Instructions to follow »
In the lines below, look for "color". Copy each line where it appears.

Data items »
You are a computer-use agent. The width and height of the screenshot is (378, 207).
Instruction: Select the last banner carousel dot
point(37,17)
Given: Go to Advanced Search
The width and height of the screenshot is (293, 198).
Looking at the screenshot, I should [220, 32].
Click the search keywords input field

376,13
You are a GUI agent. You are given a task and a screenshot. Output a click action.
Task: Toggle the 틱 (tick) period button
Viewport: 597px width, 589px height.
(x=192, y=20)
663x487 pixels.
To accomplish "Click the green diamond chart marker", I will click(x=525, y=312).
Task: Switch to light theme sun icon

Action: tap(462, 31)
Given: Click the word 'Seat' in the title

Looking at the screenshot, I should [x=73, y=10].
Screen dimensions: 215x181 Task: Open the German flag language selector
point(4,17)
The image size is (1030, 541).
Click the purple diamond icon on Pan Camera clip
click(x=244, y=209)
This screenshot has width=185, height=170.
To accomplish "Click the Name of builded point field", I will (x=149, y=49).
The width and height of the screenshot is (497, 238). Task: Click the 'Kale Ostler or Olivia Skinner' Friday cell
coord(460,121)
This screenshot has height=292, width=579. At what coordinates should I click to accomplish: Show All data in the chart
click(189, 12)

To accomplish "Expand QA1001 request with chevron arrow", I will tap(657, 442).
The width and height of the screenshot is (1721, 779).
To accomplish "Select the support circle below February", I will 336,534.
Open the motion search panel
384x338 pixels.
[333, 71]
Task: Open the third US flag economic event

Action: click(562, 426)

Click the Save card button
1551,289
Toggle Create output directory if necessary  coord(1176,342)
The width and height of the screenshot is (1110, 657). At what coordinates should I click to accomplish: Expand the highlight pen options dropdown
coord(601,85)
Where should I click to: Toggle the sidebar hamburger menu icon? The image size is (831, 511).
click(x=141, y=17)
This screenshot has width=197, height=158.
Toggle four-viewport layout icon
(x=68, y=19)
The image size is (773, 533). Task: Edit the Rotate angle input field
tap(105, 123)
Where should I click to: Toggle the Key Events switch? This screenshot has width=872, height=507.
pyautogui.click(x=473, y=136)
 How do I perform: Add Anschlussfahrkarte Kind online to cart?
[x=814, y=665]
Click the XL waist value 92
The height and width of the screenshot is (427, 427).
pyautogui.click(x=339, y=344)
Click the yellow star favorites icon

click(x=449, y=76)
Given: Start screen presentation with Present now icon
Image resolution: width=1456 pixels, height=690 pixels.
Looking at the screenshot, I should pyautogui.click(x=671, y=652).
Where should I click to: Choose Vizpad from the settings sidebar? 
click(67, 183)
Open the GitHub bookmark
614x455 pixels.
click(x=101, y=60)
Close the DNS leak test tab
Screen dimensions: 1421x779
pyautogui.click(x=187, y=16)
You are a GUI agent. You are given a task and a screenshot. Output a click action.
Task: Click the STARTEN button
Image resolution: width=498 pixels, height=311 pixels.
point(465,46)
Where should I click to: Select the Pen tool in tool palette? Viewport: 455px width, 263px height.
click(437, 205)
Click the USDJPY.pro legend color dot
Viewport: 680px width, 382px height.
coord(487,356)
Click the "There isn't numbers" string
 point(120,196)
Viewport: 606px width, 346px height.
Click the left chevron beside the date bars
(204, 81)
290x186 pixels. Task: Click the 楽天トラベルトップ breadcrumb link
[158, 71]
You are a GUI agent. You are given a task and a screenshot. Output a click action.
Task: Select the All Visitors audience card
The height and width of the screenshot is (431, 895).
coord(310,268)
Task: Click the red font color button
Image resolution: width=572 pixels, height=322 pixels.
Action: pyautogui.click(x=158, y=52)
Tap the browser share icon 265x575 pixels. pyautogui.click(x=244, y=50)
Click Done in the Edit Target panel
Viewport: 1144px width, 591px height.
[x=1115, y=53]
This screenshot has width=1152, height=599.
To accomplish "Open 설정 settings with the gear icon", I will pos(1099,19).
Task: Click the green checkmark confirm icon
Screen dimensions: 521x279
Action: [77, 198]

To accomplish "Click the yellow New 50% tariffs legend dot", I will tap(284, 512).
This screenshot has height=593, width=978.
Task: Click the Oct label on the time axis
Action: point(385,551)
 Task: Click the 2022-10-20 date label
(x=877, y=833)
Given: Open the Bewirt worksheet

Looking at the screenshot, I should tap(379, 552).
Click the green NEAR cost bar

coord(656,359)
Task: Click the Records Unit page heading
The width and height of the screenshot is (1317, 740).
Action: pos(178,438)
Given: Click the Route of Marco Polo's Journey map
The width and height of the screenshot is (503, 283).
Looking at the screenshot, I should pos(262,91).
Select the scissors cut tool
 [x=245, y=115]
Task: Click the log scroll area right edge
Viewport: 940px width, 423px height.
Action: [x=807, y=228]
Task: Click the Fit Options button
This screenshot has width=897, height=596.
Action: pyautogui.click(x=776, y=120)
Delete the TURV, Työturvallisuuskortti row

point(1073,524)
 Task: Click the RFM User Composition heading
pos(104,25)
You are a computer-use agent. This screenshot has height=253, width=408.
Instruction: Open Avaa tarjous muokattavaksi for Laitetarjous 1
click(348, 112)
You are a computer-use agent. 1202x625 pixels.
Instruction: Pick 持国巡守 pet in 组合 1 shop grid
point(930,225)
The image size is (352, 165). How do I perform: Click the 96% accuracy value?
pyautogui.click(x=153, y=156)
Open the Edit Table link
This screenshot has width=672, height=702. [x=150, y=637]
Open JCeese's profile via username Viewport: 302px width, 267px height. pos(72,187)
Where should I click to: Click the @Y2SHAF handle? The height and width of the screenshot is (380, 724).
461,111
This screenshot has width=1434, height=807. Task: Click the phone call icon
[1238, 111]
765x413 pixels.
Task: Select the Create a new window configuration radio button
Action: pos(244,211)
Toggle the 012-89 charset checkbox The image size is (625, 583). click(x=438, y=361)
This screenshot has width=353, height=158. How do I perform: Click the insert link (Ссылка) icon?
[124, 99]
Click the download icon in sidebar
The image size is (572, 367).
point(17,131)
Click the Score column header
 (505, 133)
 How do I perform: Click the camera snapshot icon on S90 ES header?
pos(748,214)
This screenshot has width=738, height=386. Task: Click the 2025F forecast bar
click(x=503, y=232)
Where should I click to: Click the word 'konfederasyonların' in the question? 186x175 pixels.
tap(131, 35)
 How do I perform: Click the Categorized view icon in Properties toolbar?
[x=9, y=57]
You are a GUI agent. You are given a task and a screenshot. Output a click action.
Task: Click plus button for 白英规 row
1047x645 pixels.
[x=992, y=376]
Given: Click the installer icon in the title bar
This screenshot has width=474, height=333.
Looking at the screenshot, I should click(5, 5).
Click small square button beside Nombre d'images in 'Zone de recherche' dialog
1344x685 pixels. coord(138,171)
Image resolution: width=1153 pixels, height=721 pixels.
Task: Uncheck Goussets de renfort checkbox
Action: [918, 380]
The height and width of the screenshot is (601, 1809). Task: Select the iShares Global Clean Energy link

Task answer »
Click the USDJPY.pro legend color dot
Task: Click the red font color button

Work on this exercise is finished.